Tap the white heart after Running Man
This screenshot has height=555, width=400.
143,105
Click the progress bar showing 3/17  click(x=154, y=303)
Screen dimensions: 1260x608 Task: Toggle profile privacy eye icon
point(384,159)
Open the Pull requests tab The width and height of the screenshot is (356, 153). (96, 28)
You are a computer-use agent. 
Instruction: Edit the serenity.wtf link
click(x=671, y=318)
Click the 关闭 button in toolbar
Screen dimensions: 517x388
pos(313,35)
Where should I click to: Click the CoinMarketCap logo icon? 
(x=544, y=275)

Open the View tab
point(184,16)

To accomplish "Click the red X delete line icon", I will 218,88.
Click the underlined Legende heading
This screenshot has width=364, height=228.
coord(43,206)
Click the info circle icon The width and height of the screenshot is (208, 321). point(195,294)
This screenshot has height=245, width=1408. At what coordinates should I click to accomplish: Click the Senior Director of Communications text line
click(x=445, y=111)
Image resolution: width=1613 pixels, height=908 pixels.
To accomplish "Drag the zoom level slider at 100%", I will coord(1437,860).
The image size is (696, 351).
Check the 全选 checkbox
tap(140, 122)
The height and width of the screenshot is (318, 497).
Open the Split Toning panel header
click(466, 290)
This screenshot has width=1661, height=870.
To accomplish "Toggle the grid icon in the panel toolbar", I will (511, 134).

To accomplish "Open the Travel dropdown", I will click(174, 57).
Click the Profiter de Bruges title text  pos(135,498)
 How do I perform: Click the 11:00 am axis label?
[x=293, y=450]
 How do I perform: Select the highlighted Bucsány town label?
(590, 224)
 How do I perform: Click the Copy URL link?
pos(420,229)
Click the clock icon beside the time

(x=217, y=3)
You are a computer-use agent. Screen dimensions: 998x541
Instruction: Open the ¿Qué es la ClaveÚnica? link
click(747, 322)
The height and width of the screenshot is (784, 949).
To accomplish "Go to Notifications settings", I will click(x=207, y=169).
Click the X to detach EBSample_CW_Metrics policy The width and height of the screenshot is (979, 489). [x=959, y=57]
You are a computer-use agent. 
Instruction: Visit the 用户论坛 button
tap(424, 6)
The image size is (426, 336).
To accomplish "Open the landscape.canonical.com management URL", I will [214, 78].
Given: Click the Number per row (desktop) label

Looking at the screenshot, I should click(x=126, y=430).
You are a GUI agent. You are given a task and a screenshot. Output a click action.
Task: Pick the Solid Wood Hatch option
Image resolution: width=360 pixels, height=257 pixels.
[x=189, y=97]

____________________

§ WHAT IS NEEDED
Reproduce the entries from the first line through the line containing "Open the Pull", switching "Tap" to "Press" and leaving everything else unchanged.

§ TASK RESULT
Press the white heart after Running Man
This screenshot has height=555, width=400.
143,105
Click the progress bar showing 3/17  click(x=154, y=303)
Screen dimensions: 1260x608 Task: Toggle profile privacy eye icon
point(384,159)
Open the Pull requests tab The width and height of the screenshot is (356, 153). (96, 28)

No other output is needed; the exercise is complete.